Want a Master’s class in the best baits to throw in cold water? Watch Rapala® pros Mike Iaconelli, Brandon Palaniuk and Ott DeFoe in the Bassmaster Classic. To be contested March 3-6 on Oklahoma’s Grand Lake o’ The Cherokees, the tournament promises to be a cold-water-bait bonanza. Until then, take these pro tips to your coldest local lake and get on a hot bite.
“Any time the water temperatures are in the high 30s to the low 50s, I’m always thinking about a jerkbait as being a good bait,” says Iaconelli, the 2003 Classic Champ and a 14-time qualifier.

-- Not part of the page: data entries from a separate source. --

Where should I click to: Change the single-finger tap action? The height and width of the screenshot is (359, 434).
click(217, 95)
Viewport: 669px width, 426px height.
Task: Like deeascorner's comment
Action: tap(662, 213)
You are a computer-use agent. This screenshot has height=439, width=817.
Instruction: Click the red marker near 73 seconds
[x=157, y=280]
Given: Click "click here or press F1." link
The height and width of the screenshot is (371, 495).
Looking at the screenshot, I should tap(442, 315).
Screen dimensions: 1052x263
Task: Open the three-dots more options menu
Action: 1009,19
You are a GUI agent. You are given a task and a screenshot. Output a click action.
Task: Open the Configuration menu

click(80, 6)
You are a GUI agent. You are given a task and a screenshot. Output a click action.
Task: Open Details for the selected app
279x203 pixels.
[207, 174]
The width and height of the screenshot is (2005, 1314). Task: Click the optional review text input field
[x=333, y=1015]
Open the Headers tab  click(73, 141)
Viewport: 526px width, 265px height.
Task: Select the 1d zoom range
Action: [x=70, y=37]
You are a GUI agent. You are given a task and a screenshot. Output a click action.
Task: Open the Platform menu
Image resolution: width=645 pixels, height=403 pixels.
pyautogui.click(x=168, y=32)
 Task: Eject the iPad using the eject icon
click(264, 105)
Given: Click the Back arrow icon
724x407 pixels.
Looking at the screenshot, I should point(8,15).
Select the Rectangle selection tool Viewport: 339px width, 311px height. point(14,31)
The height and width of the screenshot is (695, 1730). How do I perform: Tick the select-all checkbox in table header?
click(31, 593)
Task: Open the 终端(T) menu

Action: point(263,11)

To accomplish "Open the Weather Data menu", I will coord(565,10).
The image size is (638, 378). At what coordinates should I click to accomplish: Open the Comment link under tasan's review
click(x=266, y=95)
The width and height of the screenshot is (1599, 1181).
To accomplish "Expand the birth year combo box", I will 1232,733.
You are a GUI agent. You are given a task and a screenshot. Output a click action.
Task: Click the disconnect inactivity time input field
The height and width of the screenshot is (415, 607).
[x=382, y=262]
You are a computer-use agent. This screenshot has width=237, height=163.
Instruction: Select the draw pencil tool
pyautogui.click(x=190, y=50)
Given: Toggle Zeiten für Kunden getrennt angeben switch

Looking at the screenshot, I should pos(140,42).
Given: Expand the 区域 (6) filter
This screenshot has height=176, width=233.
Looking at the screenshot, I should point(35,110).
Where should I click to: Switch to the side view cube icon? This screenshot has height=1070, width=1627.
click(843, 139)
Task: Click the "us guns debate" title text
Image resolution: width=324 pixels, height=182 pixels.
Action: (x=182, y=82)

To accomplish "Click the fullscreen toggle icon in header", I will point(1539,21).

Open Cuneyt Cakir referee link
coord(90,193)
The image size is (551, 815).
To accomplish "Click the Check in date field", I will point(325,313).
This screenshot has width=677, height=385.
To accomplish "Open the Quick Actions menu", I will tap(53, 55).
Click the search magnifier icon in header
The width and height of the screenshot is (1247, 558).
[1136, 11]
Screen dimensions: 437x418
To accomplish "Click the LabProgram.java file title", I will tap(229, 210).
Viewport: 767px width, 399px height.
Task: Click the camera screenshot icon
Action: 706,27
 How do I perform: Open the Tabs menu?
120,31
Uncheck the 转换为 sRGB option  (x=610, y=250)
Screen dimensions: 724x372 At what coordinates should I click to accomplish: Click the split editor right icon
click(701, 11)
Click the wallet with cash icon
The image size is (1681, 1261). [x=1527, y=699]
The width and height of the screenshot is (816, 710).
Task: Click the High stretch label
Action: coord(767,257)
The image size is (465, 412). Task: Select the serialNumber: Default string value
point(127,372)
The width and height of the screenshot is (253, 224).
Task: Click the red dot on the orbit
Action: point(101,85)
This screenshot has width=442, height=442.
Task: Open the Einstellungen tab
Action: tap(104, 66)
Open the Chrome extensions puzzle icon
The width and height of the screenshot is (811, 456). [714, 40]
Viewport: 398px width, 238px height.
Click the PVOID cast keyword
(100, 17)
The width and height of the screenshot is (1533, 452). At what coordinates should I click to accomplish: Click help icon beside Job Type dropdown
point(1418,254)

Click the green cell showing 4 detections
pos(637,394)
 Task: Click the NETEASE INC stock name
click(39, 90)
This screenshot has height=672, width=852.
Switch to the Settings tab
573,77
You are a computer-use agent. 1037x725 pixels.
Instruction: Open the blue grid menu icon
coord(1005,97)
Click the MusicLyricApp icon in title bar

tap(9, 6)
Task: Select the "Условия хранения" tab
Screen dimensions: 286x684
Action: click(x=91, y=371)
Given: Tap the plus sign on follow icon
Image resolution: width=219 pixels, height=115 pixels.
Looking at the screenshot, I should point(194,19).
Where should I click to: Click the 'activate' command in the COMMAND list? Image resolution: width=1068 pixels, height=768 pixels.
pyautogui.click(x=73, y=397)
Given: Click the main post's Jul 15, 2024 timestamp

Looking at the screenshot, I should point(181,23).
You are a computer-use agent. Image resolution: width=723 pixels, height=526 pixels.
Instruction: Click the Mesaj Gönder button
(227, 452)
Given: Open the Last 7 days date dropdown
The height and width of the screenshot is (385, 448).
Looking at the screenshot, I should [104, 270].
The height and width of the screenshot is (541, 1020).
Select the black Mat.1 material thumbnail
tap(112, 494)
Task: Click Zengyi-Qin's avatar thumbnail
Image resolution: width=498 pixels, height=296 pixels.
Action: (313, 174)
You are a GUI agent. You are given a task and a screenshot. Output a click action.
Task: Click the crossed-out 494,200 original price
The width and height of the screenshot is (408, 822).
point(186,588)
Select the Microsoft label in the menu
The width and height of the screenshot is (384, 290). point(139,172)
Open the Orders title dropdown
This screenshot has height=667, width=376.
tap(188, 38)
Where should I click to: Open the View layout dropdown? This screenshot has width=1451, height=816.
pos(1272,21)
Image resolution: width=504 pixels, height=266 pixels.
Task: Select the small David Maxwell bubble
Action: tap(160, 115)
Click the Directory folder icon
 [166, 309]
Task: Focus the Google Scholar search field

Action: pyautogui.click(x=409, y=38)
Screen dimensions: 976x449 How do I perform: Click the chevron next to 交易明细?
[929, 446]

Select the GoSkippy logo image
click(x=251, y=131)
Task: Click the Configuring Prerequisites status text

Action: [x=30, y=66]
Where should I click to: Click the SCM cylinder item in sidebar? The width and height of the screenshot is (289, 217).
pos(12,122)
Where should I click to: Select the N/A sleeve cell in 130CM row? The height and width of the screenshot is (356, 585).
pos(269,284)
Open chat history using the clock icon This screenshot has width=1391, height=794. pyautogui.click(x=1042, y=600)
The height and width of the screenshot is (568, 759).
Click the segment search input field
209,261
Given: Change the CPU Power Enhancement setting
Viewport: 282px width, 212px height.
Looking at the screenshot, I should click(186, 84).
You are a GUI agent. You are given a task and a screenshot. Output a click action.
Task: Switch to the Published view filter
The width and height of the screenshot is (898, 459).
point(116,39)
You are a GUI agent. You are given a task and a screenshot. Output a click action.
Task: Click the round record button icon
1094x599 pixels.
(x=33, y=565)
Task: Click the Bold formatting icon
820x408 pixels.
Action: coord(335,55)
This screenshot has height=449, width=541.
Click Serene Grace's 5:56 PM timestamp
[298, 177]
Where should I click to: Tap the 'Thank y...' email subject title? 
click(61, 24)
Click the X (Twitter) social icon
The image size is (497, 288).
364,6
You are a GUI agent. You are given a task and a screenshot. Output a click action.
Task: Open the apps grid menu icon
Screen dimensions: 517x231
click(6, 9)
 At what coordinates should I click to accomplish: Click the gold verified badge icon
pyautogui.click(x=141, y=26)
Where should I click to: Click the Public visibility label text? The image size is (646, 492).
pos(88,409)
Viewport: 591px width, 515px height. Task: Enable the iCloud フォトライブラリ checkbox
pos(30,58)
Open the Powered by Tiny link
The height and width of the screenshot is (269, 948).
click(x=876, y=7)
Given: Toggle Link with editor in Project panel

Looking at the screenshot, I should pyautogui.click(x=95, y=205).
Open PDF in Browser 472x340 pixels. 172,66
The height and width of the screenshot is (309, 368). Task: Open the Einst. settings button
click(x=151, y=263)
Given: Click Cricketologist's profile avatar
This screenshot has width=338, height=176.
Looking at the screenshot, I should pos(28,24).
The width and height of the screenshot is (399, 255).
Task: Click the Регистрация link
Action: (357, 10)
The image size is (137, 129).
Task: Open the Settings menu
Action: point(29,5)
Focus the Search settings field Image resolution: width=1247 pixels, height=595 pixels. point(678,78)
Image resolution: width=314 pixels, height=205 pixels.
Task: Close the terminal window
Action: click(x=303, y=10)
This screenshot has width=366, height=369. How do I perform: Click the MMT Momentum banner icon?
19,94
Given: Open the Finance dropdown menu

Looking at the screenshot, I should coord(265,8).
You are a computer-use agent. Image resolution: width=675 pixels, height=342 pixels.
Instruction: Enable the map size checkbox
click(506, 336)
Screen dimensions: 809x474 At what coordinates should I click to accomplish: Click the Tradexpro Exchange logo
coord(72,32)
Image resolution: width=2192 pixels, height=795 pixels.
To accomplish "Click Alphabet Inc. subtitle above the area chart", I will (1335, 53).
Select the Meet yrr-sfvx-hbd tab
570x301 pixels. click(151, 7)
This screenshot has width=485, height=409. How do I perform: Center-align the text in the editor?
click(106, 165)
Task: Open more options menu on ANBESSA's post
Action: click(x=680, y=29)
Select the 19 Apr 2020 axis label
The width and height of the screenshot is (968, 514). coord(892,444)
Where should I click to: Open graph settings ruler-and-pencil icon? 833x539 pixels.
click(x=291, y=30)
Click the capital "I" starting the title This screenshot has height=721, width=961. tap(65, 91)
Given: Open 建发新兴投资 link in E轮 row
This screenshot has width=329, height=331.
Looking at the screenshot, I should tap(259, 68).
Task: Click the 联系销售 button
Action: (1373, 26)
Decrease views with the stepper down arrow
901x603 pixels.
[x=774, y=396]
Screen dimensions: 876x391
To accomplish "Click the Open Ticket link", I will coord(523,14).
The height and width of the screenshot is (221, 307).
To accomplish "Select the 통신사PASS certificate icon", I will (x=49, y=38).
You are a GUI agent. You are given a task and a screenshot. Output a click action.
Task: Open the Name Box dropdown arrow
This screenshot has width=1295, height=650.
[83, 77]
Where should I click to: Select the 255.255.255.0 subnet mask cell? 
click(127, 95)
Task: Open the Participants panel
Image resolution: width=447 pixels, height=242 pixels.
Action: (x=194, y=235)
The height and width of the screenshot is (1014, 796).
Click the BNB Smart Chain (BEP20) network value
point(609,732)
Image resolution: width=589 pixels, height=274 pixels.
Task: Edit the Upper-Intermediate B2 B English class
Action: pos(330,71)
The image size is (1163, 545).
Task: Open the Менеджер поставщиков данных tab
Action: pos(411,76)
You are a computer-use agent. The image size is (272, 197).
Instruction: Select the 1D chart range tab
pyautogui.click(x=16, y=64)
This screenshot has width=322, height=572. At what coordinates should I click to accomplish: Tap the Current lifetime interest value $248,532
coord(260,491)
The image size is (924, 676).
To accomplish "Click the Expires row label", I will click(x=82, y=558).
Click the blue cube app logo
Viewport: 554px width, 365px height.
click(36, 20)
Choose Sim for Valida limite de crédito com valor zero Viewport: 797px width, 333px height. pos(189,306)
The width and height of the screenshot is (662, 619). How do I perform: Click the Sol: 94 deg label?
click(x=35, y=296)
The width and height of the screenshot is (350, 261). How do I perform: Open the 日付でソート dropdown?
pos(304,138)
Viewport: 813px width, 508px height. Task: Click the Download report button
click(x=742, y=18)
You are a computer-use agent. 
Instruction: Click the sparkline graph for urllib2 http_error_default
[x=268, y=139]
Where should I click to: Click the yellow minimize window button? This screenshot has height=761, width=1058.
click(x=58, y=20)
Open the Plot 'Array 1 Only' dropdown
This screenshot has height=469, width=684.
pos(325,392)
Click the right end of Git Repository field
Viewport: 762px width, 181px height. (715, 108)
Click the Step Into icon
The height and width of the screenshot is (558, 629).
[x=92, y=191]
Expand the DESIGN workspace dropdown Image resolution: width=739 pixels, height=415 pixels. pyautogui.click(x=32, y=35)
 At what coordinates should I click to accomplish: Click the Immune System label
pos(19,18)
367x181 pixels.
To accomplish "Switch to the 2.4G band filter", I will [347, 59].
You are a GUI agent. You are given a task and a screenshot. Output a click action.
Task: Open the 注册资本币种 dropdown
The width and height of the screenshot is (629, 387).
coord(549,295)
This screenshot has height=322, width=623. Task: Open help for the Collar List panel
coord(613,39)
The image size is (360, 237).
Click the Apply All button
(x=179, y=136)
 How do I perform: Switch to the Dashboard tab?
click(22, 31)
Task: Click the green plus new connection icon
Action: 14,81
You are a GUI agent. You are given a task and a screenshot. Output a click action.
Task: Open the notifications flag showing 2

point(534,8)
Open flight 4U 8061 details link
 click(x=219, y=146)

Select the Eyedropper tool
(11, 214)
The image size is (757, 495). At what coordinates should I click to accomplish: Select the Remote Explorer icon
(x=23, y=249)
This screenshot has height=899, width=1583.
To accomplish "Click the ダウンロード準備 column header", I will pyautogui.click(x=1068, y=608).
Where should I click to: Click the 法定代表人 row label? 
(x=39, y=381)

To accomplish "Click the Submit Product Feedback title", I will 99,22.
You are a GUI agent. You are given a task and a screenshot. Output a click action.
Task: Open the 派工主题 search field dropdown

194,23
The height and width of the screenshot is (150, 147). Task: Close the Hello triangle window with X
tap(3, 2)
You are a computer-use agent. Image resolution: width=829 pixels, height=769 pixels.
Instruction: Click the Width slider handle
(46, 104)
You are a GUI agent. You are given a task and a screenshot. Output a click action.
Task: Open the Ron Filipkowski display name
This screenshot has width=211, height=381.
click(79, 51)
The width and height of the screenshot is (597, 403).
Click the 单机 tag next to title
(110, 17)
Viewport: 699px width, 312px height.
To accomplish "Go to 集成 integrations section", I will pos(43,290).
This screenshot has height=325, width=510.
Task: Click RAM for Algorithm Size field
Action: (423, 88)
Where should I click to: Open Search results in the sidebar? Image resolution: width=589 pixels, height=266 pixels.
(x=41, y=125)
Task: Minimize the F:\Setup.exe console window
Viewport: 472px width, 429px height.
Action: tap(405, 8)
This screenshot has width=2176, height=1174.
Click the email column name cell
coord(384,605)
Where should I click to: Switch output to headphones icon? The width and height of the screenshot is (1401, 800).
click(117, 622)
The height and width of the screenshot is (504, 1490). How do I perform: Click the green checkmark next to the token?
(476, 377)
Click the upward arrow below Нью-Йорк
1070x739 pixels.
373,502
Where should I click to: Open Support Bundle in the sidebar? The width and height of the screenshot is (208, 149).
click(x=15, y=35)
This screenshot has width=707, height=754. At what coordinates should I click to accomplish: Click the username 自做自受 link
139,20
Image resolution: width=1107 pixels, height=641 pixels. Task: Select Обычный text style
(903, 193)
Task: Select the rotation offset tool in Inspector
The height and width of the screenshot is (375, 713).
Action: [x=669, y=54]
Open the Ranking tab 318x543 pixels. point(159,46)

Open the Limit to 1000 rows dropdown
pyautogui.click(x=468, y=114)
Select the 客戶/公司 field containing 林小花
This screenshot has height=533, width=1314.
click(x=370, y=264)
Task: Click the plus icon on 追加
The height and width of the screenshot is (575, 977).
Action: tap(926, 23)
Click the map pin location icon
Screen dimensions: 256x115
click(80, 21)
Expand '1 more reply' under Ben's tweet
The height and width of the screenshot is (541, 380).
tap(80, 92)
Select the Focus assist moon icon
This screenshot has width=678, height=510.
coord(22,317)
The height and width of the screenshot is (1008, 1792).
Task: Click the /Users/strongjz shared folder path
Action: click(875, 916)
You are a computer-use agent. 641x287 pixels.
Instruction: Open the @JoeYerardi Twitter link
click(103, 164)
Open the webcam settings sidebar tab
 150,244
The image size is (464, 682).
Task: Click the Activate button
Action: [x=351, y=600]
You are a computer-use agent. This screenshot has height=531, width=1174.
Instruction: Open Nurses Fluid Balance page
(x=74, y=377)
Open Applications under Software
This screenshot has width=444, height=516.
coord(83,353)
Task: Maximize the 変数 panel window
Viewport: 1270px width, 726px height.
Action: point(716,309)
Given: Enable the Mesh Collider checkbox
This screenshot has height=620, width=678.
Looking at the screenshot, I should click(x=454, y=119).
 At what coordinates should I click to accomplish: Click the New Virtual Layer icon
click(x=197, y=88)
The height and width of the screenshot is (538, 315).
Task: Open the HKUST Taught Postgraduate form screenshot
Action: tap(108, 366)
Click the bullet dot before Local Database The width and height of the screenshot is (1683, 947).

In 50- to mid-40-degree water, Ike favors X-Raps. He ties on Husky Jerks when “that water gets super cold” — from the mid-40s down to almost freezing.
Another go-to cold-water lure class for Iaconelli is a balsa-wood crankbait with a tight to moderate wobble. Rapala Shad Rap®s and DT®-series baits are his favorites.
The Shad Rap’s super-tight wobble, lack of a rattle and neutral action make it “probably the best wintertime crankbait,” Ike says. Rapala’s balsa baits trigger bites better in cold water than other crankbaits, he explains, because they hover when paused, rising ever so slowly. “The forage that bass feed on is cold too and doesn’t really move quickly,” he explains. “So you don’t want a fast-rise bait.”
Rapala’s DT-series crankbaits “are sort of a combo of a Shad Rap and a traditional wider-wobble crankbait,” Iaconelli says. Swimming with a side-to-side action that only balsa baits can create, DT’s trigger reaction strikes from sluggish, cold-water fish. Iaconelli likes to pause a DT often on the retrieve, snap it, rip it out of vegetation, and speed it up and slow it down.
On the warmer end of the cold-water spectrum, lipless vibration baits like Rapala Rippin’ Rap®s come into play. You’ll know it’s time to tie on a Rippin’ Rap, Ike says, “if the fish get a little shallower and start to pre-spawn on the flats.”
Palaniuk – Wiggle Wart®s, Arashi®s & Terminator® Jigs
In the Bassmaster Classic held on Grand Lake in February of 2013, Palaniuk finished runner-up. His top bait there was a Storm® Wiggle Wart. Water temps in that Classic were in the low 40s.
“In cold water, you want to just crawl a Wiggle Wart over the rocks,” Palaniuk instructs. “When you do that, it looks just like a little crawdad, scooting and scurrying in and out of those rocks. The action and the sound of that bait makes those fish bite.”
Designed to target the 7-foot water column, the Rattling Flat 7 swims with a tight wobble, making it “less invasive,” Palaniuk says. “It doesn’t have that real hard thumping action to it,” he explains. “So when those fish are kind of lethargic in colder water, that’s really when that’s going to shine.”
Able to quickly and easily dive to 10 feet, the Rattling Deep 10 swims with a moderate wobble. Both the Deep 10 and the Flat 7 feature a multi-ball rattle that produces a loud, yet variable pitch for added attraction. And both feature an internal weight-transfer system to enable ultra-long casts.
In really cold water, when bass are “still a bit sluggish” and more likely to be found deeper than his favorite crankbaits run, Palaniuk turns to a Terminator Football Jig.
DeFoe – Shad Rap®s, T-1 Spinnerbaits & Pro Series Jigs
DeFoe, a 5-time Classic qualifier and the 2011 Bassmaster Rookie of the Year, is a big-time believer in the Shad Rap’s ability to tempt bass in cold water. “With all of the advances in fishing tackle in the last 20 or 30 years, the Shad Rap is still a super-effective bait,” he says. “It catches fish when nothing else will.”
When he’s looking to cull up to some big bass in cold water, DeFoe ties on a ½ oz. chartreuse and white Terminator T-1 Original Titanium Spinnerbait with double willow leaf blades.
“You’re not going to get a lot of bites on a spinnerbait when that water’s cold, but the ones you get are going to be really big,” he says. “They’re going to be fish you’re gonna want to hold up on that weigh-in stage at the end of the day.”
One of DeFoe’s confidence baits in both cold and warm water is a Terminator Pro Series Jig. When the water’s really cold, he’ll crawl one very slowly along the bottom on deeper structure. If weather and water are beginning to warm, however, targeting shoreline cover with the jig is often more productive.